*** Document passage Section Begins ***

President Bush and his neo-conservative Republicans are funny people. After-all, they even sent a message that they were not going to give British Conse-rvative Party leader Michael Howard an appointment if he visited Washington. Howard is not only a deeply committed Atlanticist, but also a possible Prime Minister of Britain. It’s just that Howard opposes the war in Iraq.

Michael Portillo, the former Conservative Minister who now writes a popular column to the London Sunday Times says "they (the Bush party) do not entertain even a whiff of heresy". So what chance would President Kumaratunga have had in meeting him, whether she stayed at the Waldorf or anywhere else.

But she did get to meet President Bush at the UN building on the day she and the US President made a speech (on day 1) of the UN sessions. That was at a luncheon - they were at the same table - UN Secretary General Kofi Annan's table, where she raised her glass of white wine to a toast proposed by President Bush welcoming these world leaders to the United States of America.

*** Document passage Section Ends ***

**Instructions**
1: Output the portion of the column excerpt starting at "Michael Portillo, the" and ending at "States of America.".
2: In the column excerpt, at whose table were President Kumaratunga and President Bush seated during the luncheon?
The data placed after this column excerpt is separate material with no connection to it.

*** Source material Section Begins ***

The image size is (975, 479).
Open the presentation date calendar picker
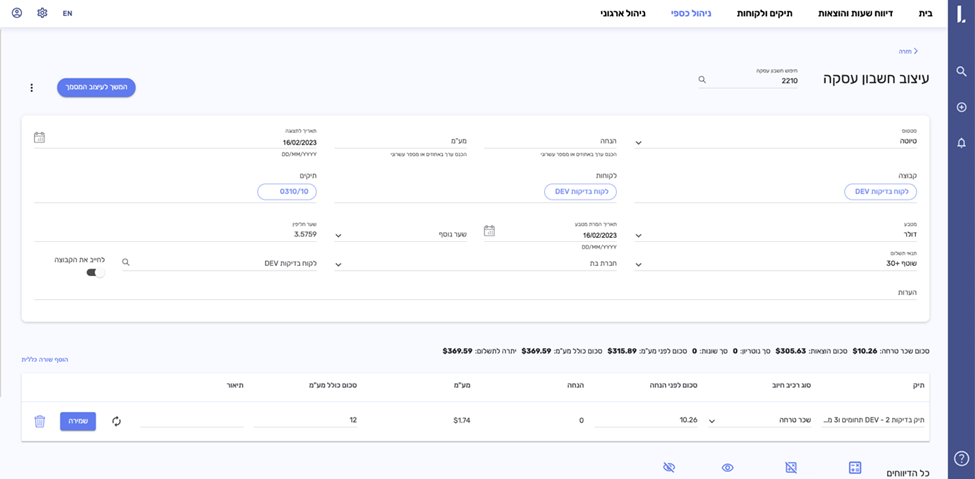(x=39, y=137)
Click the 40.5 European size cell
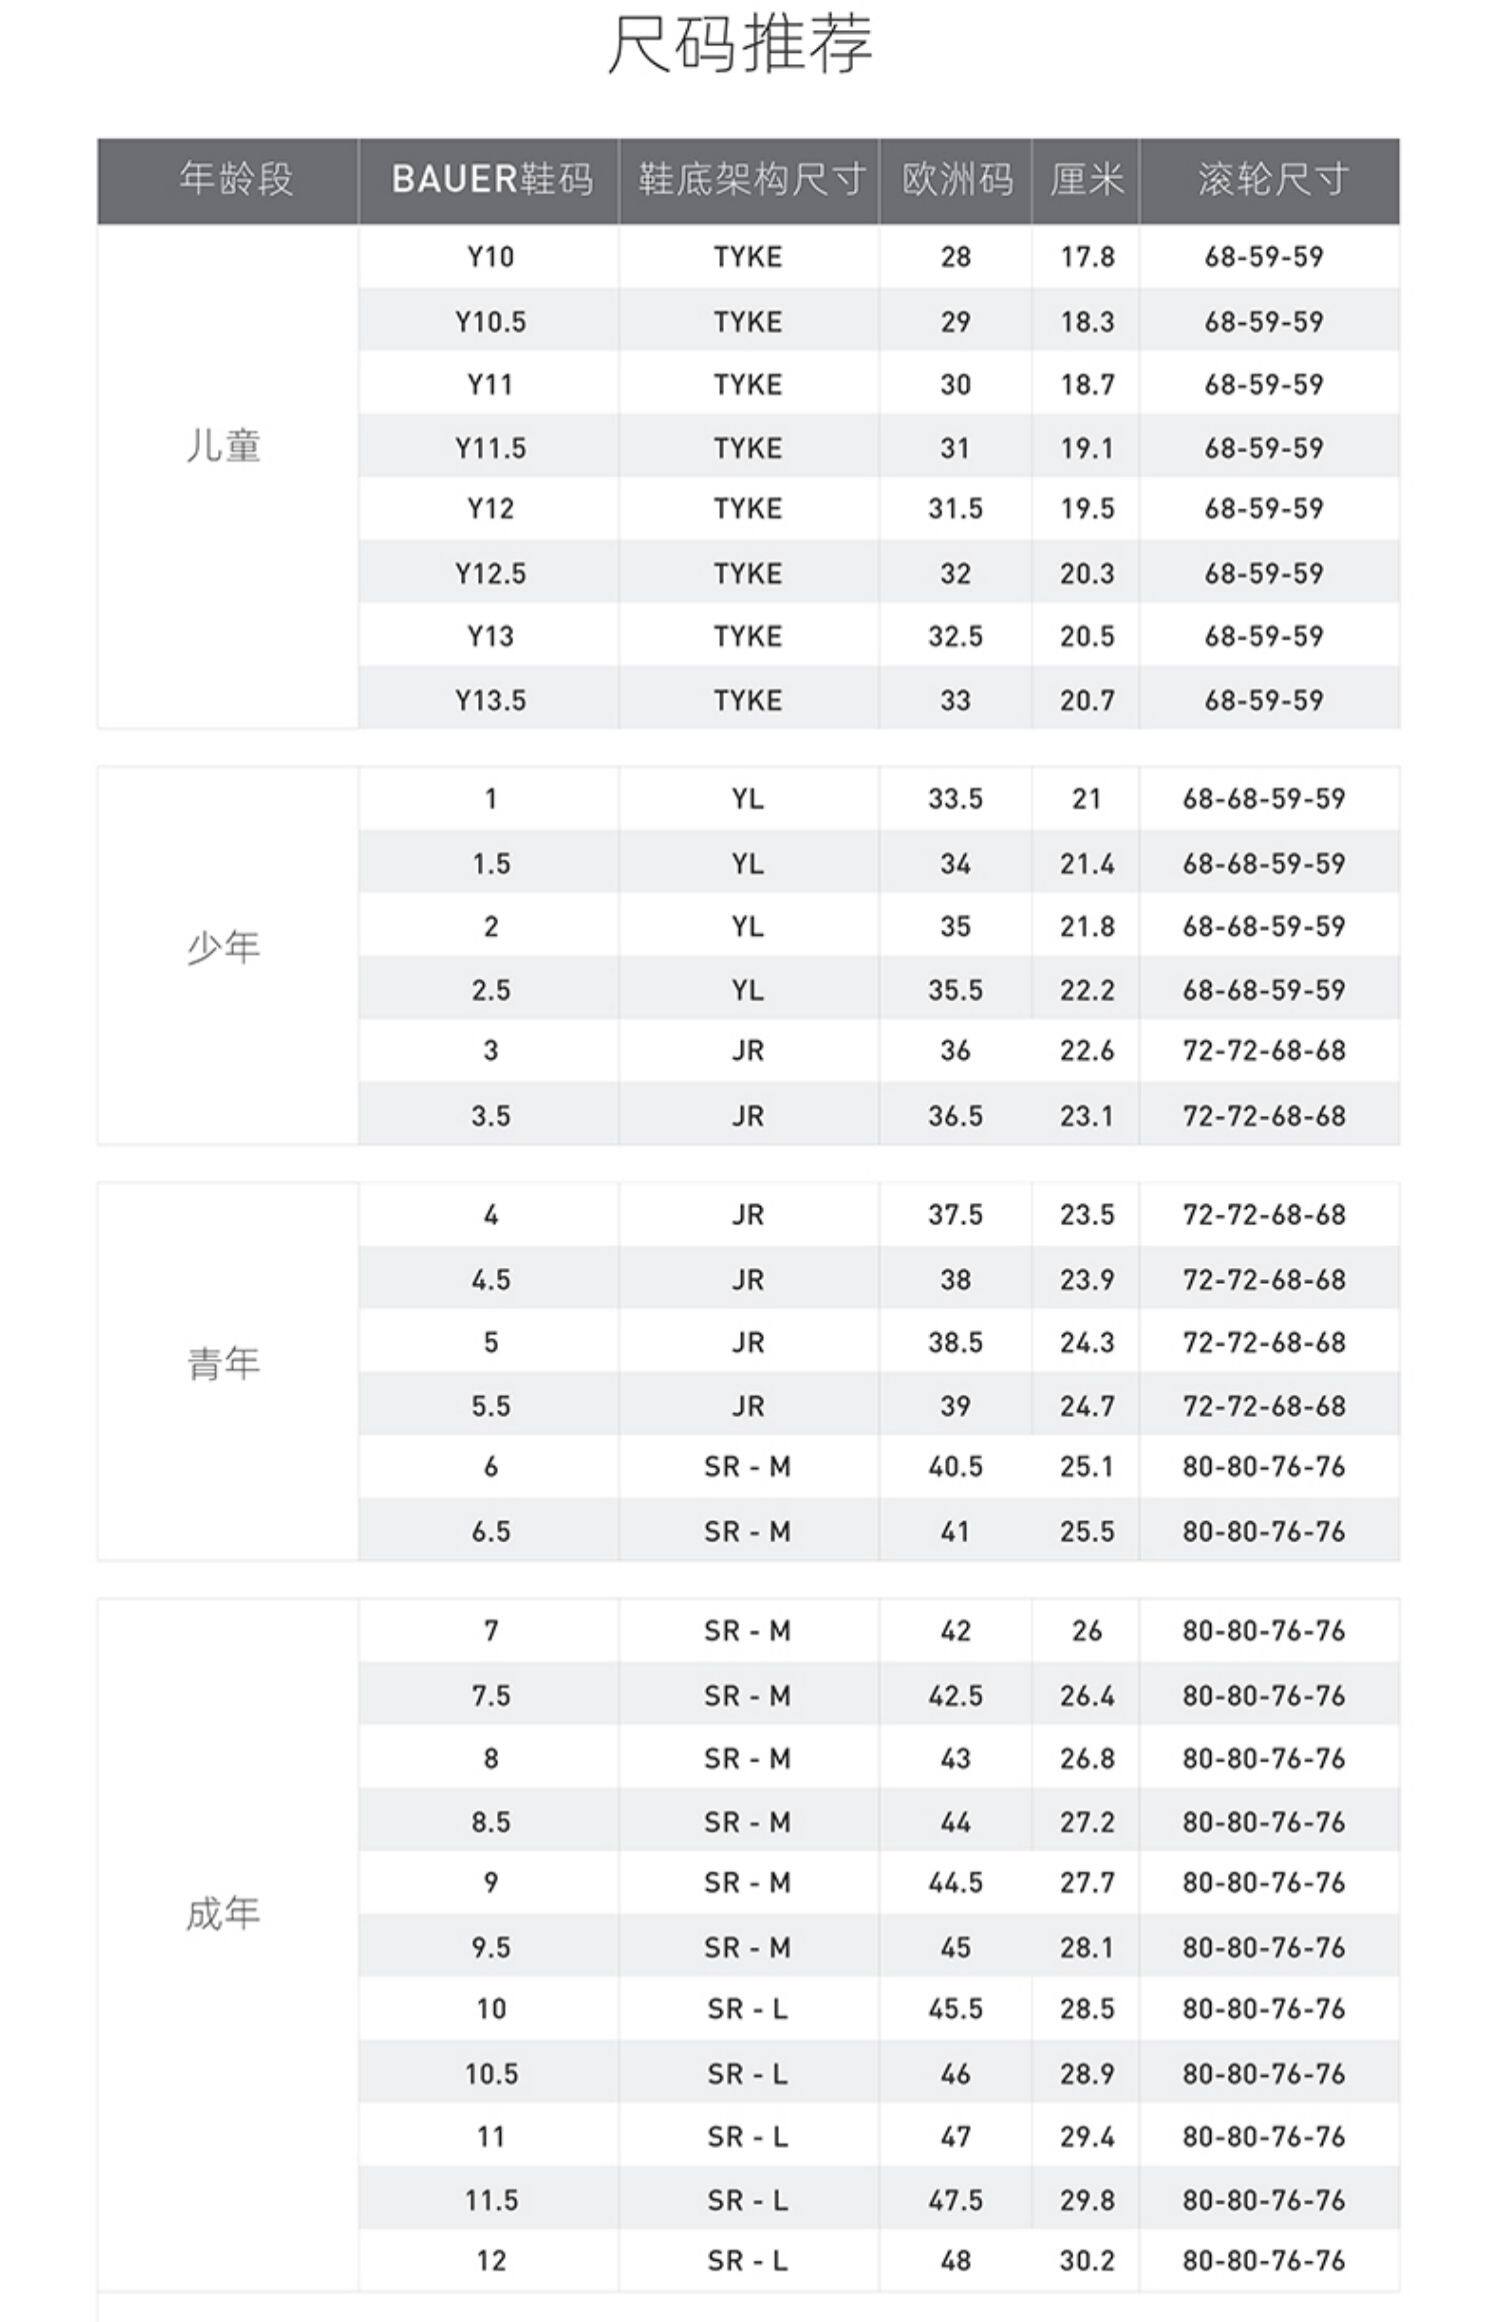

*** Source material Section Ends ***

**Results**
1:
Michael Portillo, the former Conservative Minister who now writes a popular column to the London Sunday Times says "they (the Bush party) do not entertain even a whiff of heresy". So what chance would President Kumaratunga have had in meeting him, whether she stayed at the Waldorf or anywhere else.

But she did get to meet President Bush at the UN building on the day she and the US President made a speech (on day 1) of the UN sessions. That was at a luncheon - they were at the same table - UN Secretary General Kofi Annan's table, where she raised her glass of white wine to a toast proposed by President Bush welcoming these world leaders to the United States of America.

2: UN Secretary General Kofi Annan's table.